Laus arriva. Instinctivement nous nous collâmes au garde-à-vous.
— Heureux de vous revoir, les enfants, oui, vraiment heureux !
Le vieux singe nous serra la main. Visiblement sa face de vieux militaire était animée d’un sincère bonheur. Puis il recula de trois pas :
— Annoncez-vous à haute et intelligible voix, comme je vous l’ai appris.
Nous nous pliâmes au règlement avec bonne humeur. Bonne humeur uniquement due à la camaraderie profonde qui existait déjà entre nous. À part cela, tout le reste continuait à être gris. Le ciel traînait des nuages sombres, menaçants de pluie, et, aux quatre points cardinaux, des éclairs blancs précédaient d’un millième de seconde des geysers de terre molle et de gravats.
Un peu plus tard, Lensen, qui était beaucoup plus fort que moi, me soulevait à bras-le-corps en gueulant la joie de nos retrouvailles. Malgré le service que nous dûmes assurer tout le restant de cette journée, celle-ci se passa dans la joie de s’être retrouvés et dans le récit de mille anecdotes. Deux jours plus tard, je réussis à aller jusqu’à Trevda, situé à environ quarante kilomètres du front. Un camarade me céda sa place à bord d’un D.K.W. qu’il devait convoyer. C'est ainsi que je retrouvai ce grand lascar de Halls, gueulant à perdre haleine des chansons de marche, au beau milieu d’une foule d’éclopés. Le printemps avait décidé de se montrer et ces grands malades se pavanaient entre deux allées de poiriers sauvages.

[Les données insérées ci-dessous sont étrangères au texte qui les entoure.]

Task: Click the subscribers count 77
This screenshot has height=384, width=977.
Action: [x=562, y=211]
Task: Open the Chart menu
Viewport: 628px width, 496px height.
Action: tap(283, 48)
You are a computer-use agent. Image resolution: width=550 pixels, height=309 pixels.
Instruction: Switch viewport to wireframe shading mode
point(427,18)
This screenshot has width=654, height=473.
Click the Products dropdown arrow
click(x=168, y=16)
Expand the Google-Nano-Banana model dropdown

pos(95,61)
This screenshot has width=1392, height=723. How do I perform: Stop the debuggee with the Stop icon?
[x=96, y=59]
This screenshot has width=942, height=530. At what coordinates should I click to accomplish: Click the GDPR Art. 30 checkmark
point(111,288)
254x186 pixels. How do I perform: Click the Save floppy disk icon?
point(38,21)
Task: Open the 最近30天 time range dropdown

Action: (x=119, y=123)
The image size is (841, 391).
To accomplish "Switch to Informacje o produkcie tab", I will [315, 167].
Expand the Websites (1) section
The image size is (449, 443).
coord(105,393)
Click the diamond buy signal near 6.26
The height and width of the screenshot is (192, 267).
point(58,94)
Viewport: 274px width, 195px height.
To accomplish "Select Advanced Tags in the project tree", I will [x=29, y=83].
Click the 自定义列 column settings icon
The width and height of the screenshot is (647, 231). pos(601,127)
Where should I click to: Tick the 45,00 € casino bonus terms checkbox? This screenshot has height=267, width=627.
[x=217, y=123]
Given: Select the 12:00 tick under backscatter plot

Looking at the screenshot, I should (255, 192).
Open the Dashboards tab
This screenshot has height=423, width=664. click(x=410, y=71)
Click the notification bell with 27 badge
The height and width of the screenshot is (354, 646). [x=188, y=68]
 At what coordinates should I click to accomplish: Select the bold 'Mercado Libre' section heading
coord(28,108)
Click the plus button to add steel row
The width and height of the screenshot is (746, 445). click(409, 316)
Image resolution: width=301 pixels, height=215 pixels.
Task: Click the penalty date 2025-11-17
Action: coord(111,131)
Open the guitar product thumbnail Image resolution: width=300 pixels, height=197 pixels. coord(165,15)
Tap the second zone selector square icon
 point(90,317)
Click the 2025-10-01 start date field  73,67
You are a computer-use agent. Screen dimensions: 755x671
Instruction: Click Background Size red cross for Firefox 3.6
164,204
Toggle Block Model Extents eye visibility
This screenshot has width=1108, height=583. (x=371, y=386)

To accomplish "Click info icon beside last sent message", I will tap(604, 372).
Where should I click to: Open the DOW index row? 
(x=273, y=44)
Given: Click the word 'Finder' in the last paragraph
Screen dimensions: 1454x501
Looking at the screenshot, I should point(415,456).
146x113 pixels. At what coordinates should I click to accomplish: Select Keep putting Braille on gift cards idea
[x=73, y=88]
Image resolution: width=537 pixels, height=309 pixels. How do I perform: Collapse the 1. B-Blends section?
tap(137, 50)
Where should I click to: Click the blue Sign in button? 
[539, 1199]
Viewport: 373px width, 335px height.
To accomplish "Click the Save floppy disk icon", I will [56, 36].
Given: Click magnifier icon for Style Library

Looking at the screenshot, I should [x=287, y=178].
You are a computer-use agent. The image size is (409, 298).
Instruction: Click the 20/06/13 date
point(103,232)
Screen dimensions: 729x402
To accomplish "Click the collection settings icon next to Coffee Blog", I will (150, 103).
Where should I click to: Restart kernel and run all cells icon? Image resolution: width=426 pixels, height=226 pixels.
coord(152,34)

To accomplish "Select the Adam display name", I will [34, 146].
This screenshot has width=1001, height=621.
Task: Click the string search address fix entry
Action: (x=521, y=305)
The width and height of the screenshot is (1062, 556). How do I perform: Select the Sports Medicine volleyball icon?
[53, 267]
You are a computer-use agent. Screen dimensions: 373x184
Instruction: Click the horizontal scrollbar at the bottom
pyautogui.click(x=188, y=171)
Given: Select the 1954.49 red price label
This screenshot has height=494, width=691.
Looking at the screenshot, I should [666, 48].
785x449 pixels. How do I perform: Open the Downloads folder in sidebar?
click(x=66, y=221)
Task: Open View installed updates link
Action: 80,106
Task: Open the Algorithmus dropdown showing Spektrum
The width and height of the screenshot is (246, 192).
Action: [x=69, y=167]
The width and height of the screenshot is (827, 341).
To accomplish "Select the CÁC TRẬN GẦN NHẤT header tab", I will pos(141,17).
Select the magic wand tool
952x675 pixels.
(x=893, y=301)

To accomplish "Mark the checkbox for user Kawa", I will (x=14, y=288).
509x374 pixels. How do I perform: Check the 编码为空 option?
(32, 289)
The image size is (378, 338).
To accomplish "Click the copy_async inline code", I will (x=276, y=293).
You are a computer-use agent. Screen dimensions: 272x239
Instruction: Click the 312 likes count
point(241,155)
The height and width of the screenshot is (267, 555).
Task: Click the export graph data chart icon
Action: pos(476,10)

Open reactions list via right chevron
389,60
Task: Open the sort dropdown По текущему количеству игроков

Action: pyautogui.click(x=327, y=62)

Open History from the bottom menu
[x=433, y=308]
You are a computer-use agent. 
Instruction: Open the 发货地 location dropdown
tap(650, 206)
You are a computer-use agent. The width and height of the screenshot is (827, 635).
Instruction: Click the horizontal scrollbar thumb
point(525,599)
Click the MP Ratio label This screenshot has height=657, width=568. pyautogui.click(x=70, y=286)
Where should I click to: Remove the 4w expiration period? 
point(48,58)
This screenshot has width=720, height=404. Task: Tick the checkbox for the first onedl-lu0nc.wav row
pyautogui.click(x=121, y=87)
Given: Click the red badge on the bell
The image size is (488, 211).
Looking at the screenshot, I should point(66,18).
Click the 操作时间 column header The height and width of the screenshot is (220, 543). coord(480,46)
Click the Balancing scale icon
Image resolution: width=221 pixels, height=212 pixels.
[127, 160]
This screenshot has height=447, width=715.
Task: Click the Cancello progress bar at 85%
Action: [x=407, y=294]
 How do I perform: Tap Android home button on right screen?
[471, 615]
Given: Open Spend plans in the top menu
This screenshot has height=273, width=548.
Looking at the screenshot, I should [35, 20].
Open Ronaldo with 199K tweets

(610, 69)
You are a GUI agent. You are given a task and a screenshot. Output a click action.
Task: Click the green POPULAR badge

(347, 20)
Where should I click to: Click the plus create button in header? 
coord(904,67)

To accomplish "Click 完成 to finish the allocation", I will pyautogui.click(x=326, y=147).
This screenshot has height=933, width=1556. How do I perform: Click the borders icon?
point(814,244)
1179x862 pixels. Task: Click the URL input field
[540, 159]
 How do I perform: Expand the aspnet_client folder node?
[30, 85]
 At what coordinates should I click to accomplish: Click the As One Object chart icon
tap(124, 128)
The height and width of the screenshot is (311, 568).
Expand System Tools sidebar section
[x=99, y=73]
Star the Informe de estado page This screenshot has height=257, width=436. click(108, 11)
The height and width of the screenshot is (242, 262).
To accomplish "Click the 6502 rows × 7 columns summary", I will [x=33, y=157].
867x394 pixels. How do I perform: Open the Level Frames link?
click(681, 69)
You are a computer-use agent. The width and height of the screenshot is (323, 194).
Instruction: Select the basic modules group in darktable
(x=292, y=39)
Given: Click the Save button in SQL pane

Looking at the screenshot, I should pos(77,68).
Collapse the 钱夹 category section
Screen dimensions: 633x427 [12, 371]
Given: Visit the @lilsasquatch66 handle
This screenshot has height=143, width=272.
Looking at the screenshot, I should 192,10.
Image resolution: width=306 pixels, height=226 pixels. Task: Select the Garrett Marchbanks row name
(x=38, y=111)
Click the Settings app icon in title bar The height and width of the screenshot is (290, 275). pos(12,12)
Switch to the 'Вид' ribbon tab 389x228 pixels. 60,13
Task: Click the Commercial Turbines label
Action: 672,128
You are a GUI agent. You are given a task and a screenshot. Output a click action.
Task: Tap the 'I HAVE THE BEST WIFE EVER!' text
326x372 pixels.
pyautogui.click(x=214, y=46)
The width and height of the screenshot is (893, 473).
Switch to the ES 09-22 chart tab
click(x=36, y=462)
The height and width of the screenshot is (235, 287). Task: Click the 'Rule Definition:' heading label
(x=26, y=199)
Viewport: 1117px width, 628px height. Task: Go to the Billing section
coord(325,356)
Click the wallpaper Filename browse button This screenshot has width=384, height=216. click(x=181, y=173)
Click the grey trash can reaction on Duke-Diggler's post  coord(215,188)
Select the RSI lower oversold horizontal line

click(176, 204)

Halls ne ménagea pas sa démonstration de joie. Je fus porté en triomphe par des demi-manchots saupoudrés de sulfamide et enduits d’onguent gris. Ce grand gueulard me fit avaler tout ce qui restait dans le fond des bouteilles qu’ils avaient liquidées ces temps derniers. Les exclamations se prolongèrent tellement que je ne pus me rendre au rendez-vous que m’avait fixé le gars charitable du camion. Las d’attendre, il partit, bien entendu, sans moi. Je fus ramené, tard dans la nuit, par un motard en service à mon cantonnement, quelque part dans la merde aux abords de Kharkov. Halls m’avait fait jurer de revenir le voir. Malheureusement, aucune autre occasion ne se représenta et c’est lui qui, quelques jours plus tard, nous rejoignit. Le docteur militaire l’avait brusquement trouvé apte au service et l’avait renvoyé retenter sa chance à travers les derniers coups de canons qui clôturaient la troisième bataille de Kharkov.
Halls n’apprécia guère la cave sordide où nous avions établi nos quartiers. C’est ainsi qu’à sa suite, j’entrai volontairement dans l’infanterie motorisée. Nous étions si dégoûtés de manier la pelle et de servir de bonniches à toute l’armée que cette perspective nous sembla un bon filon. Cette décision faillit ensuite nous coûter si souvent la vie que je n’aurai pas le temps de tout raconter ! Toujours est-il que, maintenant que j’en suis sorti, je puis dire que je ne regrette pas d’avoir servi dans cette unité combattante où, en dépit de tout, je trouvai une étonnante camaraderie jamais retrouvée nulle part ailleurs. C’est une chose inexplicable qui tient à tout, au moindre instant.